[Sca-cooks] Sweet Batatas Redux
t.d.decker at worldnet.att.net
Thu Nov 29 16:30:03 PST 2007
>I know, i know, this comes up all the time. But in searching through
> several years of old messages i find much discussion on New World
> sweet potatoes (aka in period batatas), and mention that there exist
> late 16th and early 17th C. recipes for 'em, but so far i haven't
> found a direct pointer to the recipes (i'm still plowing through 86
> old digests).
> ISTR seeing some Spanish ones, but can't locate 'em. There has also
> been mention of English recipes for them.
> Rather than rehash much-referenced botanical info, can someone please
> direct me to SCA-period recipes that are probably for sweet potatoes.
> Thanks, and apologies for rehashing this old topic.
> Urtatim (that's err-tah-TEEM)
> the persona formerly known as Anahita
IIRC, both Hawkins and Drake comment upon the field preparation of sweet
potatoes, but I don't have Hakluyt handy. Here are some recipes that have
appeared on the list before.
Source: Libro del Arte de Cozina (Spanish, 1599)
CARNE DE LIMON, Y BATATAS -- Flesh of Lemon and Sweet Potatoes
The lemons must be mature, and divided in the middle, and cast them
in brine, which should be temperate, and after eight days have passed,
remove them and have boiling water, and without washing off the brine,
cast them in, and cook them with much fire, until they are extremely
tender, and when they are so, set them aside from the fire, and lower
them in another [change of] tepid water, and not that in which they were
cooked, and hence in a little while, remove them from the water, and
wash them very well, and if they should not be very tender, give them
another boil, and if it should not be necessary, take them out, and
squeeze them, and pound them in a mortar of stone. The sweet potato
must be washed in two [changes of] water, and have on the fire a boiler
of boiling water, and cast them in, and cook them well, until they are
easily peeled, and then clean and pound [them], and then weigh out a
pound of sweet potatoes, and another of lemon, and to those, two and a
half of sugar, and if you wish them cast in two dozens of almonds, and
very well pounded, it will be smoother. When this meat is combined,
the sugar must be very clarified, and instantly, not in the manner as for
peaches, and it being so, cast it within, and cook on a mild fire, and
when the bottom of the kettle is made white, it is cooked, and set it
aside from the fire, and cast in your musk, and let it cool a little, and
cast it in your boxes, and set them in the sun three or four days, and if
you have to make morsels, you do not have to cook it as much as for a
Note: the mention of peaches seems to refer to an earlier recipe for
peach preserves, in which the clarified sugar is allowed to become tepid
before the fruit is added. I understand this to mean that you must add
the lemon-sweet potato mixture promptly to the clarified sugar while it is
still hot, rather than allowing it to cool as it does in the peach recipe.

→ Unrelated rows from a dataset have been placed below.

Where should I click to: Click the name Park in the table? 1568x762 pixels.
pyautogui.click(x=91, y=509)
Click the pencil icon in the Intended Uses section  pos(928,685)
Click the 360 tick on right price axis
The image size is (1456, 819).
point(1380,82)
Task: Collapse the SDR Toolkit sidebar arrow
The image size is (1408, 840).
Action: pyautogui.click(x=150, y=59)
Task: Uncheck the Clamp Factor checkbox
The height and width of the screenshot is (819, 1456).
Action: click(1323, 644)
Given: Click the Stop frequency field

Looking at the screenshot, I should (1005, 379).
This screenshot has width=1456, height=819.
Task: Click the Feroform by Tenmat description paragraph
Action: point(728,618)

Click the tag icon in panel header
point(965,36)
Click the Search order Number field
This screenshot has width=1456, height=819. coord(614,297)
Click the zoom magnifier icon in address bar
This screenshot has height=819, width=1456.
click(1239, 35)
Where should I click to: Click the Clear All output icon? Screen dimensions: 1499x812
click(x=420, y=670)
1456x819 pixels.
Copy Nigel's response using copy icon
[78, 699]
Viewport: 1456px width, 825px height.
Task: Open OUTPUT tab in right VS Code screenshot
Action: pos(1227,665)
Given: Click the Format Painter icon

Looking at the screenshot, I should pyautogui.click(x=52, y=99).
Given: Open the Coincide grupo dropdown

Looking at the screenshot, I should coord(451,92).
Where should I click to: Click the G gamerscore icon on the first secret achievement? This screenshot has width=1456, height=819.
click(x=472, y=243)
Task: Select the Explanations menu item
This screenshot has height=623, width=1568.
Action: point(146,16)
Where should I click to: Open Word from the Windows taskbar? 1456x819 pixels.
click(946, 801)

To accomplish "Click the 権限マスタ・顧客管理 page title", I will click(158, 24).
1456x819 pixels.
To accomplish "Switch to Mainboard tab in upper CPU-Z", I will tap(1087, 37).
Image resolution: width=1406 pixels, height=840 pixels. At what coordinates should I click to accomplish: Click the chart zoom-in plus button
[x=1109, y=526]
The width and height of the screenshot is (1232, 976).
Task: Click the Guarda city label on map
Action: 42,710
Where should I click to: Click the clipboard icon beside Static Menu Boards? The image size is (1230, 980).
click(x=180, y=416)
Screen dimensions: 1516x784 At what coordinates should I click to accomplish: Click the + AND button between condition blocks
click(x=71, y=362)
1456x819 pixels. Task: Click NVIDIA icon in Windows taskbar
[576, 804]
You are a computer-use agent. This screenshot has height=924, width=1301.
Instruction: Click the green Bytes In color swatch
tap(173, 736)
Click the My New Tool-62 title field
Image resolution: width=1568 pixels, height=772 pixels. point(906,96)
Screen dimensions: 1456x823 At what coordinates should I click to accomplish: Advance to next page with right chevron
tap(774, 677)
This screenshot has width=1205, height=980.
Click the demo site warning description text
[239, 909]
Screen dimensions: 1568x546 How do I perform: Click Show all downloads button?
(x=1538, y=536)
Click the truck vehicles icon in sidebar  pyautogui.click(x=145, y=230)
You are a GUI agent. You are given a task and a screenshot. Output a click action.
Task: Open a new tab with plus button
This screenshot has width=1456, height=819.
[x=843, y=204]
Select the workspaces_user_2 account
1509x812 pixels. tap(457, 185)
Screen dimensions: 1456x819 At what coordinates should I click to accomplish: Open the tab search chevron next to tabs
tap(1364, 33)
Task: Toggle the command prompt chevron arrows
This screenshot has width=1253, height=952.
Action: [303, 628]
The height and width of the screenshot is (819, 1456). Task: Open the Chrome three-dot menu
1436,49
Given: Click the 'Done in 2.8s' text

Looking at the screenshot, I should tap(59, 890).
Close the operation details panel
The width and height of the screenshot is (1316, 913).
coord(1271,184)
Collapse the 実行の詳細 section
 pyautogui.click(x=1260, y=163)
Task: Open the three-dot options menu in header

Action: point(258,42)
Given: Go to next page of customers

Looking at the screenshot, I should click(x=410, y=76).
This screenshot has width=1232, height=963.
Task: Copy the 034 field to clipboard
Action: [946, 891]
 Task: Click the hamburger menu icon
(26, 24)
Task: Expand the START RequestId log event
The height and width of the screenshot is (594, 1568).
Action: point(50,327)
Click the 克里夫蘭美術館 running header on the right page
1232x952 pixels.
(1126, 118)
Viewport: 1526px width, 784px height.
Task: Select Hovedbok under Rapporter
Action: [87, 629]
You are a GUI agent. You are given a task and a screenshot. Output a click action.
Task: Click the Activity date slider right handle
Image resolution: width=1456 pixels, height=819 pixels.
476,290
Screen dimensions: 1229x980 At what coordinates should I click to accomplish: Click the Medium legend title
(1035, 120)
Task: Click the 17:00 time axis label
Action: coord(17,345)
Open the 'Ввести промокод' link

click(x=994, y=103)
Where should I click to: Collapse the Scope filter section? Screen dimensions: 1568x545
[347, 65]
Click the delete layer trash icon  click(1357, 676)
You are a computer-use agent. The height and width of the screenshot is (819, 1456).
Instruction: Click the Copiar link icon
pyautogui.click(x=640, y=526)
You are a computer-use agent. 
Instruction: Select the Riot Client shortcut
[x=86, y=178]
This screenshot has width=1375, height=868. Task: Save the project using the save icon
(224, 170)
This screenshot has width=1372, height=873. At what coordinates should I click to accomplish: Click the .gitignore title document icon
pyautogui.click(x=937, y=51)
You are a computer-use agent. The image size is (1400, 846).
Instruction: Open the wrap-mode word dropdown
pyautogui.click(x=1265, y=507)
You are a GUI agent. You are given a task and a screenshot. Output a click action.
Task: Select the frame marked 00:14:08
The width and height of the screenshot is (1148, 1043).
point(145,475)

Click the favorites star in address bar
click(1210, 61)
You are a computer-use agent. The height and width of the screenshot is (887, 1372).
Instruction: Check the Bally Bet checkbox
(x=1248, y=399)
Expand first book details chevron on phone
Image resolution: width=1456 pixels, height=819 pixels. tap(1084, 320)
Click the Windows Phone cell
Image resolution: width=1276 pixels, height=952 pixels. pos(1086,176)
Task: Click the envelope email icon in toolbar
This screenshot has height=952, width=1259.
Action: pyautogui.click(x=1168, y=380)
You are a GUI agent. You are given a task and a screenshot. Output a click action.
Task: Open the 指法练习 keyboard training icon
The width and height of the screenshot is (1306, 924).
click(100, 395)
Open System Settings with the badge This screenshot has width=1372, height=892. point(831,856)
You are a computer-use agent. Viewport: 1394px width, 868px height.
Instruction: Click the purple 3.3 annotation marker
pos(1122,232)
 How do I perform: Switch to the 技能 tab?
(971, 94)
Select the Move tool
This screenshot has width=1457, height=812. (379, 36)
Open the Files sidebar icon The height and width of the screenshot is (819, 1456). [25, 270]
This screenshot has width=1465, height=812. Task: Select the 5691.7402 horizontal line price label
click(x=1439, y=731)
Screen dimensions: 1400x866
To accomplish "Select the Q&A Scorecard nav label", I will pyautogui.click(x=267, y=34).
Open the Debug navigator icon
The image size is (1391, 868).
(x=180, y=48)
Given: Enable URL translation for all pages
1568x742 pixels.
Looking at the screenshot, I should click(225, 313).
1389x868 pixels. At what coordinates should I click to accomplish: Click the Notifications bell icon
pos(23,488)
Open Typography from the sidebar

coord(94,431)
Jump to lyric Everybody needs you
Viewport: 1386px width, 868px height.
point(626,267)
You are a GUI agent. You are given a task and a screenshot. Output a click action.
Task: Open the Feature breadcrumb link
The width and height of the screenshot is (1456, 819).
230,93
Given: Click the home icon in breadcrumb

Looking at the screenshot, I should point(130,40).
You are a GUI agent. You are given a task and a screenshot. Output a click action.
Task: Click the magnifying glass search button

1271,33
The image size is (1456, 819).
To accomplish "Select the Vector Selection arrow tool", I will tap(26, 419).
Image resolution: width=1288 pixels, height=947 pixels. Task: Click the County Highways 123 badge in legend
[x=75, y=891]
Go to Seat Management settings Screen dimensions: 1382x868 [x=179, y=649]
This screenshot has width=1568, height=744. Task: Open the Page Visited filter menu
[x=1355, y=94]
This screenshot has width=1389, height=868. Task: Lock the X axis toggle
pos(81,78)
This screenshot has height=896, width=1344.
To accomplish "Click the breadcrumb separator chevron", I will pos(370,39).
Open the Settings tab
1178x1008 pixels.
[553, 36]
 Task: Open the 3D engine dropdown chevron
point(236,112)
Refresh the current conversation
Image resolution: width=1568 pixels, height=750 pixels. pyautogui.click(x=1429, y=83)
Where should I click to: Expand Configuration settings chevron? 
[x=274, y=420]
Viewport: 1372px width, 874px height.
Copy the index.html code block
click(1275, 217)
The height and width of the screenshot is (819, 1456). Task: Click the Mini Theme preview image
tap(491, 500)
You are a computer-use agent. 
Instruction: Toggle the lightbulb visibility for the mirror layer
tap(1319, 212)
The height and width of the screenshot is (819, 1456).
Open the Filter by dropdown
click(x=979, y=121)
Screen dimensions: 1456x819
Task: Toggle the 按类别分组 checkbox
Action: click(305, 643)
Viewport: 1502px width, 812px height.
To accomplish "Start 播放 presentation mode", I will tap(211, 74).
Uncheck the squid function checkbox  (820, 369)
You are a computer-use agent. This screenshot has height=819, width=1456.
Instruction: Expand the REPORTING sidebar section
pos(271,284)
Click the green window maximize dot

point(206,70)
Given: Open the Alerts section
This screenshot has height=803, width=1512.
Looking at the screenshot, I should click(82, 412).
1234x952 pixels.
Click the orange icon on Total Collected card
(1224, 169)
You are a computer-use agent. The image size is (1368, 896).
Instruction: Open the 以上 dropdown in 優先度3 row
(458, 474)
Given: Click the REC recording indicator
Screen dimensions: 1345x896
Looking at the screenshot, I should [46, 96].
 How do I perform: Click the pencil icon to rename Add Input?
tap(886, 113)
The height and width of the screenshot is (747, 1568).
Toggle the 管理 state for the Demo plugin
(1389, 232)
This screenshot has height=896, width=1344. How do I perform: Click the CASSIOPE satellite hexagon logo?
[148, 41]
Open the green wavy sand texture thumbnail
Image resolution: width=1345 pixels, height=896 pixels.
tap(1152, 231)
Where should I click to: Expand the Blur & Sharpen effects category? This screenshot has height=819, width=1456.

The mention of cooking until the bottom turns white discredits my earlier
speculation. When the phrase appeared in the citron recipe, I thought it
might be partial proof that the potatoes in question were white. Since
the phrase also appears here, in a sweet potato recipe, perhaps it only
refers to the syrup turning opaque? Any preserve makers care to
comment? This is not an area of cooking I have ever dealt with, in the
SCA or in mundane life.
Lady Brighid ni Chiarain
Settmour Swamp, East (NJ)
Note: Elinor Fettiplace was born in 1570 and began writing her cookbook in
1604. The manuscript was published after her death in 1647. The sweet
potato recipes here are probably Elizabethan.
These are both from Fettiplace
To Butter Potato Roots" (p. 193)
"Take the roots & boile them in water, till they bee verie sort, then
peele them & slice them, then put some rosewater to them & sugar & the
pill of an orenge, & some of the iuice [sic] of the orenge, so let them
boile a good while, then put some butter to them, & when the butter is
melted serve them. This way you may bake them, but put them unboiled
into the paste."
"To Preserve Potatoes" (p. 194)
"Boile your roots in faire water untill they bee somewhat tender then
pill of the skinne, then make your syrupe, weying to every pound of
roots a pound of sugar and a quarter of a pinte of faire water, & as
much of rose water, & the iuice of three or fowre orenges, then boile
the syrupe & scum it, then cut your roots in the middle & put them into
the syrup, & boile them till they bee throughlie soaked in the syrupe,
before you take it from the fire, put in a little musk and amber greece
[ambergris, according to the editor]."